The data reveals that a sizeable 39% of global consumers say that they have heard of the concept of nutrition genetic testing yet only 11% say that they have conducted any form of research into their genetics from a health perspective.

When given a definition of nutrition genetic testing, and how such information is something that can reduce the risk of disease and illness, a total of 38% of global consumers say that they would be willing to use such technology.

The main reason for wanting to do this would be to maintain a good quality of life as they get older (76%).

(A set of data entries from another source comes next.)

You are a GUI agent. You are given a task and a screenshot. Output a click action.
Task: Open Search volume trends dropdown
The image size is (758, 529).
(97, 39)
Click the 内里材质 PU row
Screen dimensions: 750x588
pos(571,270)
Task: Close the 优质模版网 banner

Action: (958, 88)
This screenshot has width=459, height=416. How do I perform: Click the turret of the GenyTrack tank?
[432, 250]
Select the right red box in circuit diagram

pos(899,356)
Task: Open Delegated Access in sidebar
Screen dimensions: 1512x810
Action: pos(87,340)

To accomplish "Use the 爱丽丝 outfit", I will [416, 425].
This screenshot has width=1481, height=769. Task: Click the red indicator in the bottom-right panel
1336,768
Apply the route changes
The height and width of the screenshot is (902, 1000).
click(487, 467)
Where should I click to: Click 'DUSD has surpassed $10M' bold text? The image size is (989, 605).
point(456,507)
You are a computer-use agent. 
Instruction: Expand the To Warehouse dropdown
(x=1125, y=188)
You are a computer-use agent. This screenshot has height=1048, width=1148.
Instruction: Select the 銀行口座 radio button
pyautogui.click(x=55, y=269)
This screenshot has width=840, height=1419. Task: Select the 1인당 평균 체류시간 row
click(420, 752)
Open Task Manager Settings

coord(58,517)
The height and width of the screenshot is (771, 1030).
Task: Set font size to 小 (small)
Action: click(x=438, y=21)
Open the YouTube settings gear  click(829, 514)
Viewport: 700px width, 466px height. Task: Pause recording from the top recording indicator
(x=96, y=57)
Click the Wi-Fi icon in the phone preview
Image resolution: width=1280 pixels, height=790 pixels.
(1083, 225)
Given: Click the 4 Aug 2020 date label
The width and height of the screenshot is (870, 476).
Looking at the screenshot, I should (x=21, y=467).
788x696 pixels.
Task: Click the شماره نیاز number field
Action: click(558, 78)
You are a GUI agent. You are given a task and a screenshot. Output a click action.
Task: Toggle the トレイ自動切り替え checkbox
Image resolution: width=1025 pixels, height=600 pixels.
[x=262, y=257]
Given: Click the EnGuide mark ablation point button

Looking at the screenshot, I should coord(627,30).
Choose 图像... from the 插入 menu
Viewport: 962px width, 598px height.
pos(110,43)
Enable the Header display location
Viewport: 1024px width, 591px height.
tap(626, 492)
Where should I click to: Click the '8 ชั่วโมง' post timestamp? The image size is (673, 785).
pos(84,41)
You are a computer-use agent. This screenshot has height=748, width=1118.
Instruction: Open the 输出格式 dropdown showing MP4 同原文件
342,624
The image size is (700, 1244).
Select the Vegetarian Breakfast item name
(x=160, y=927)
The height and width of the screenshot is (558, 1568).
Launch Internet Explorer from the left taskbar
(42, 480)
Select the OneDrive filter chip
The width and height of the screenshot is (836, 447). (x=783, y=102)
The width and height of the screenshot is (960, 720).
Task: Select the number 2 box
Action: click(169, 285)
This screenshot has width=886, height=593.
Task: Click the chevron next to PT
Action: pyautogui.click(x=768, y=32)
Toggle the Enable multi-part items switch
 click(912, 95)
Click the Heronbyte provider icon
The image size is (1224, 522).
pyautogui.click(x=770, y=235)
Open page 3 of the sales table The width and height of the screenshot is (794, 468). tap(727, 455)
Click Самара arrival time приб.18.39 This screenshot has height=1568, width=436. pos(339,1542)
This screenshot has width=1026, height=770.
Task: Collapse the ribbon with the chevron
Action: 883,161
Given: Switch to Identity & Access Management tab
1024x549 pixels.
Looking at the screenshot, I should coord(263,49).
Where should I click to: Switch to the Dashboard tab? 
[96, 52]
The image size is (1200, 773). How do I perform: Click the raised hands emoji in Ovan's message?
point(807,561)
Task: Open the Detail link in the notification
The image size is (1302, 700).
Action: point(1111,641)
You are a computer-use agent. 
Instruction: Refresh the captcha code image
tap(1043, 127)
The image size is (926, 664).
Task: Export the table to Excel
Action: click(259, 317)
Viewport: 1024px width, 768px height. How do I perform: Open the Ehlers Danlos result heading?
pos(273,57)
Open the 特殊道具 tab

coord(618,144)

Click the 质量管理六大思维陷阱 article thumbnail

FMCG analysts suggest this is something that will be especially important to consumers in a pandemic environment as they question their vulnerability to disease and illness.

However, whilst such technology is appealing to consumers and is seen as an effective way of addressing lifestyle-related health issues, there are some reservations around the ethics of the industry.

For instance, of those consumers who said they would be unwilling to use nutrition genetic testing, 54% said they would be worried that it might reveal a health problem that cannot be prevented. Meanwhile, a total of 51% also said that they would not be trusting of such information and 49% do not even believe health issues can be predicted before they occur.

There is also the concern around data privacy. From a usage perspective, 64% admit that they would be conscious about third parties holding sensitive information regarding their genetics.

When FMCG analysts breaks down this data to show just the European market, it can be seen that European consumer are very much in line with the rest of the global market when it comes to perceptions of digital health services, with percentages noted in this article varying by only up to 4% for the Europe specific market.

Will Cowling, marketing manager at FMCG Gurus, says interest in personalised nutrition and digital health innovations is bound to continue in an upward trajectory.

"The fact that lifestyle-related health problems continue to rise despite the best intentions of consumers to reverse these trends, shows that current methods to addressing health are ultimately unsuccessful.

"This means that consumers will continue to look out for the next innovation to help address wellbeing, especially as many feel that COVID-19 will continue to influence lives for many years to come.

"However, when it comes to innovations such as nutrition genetic testing, it is important to recognise that whilst it is appealing, it is something that consumers will also be mindful of from an ethics perspective. Moreover, offering consumers reassurance when it comes to the safe storage of information will also be crucial."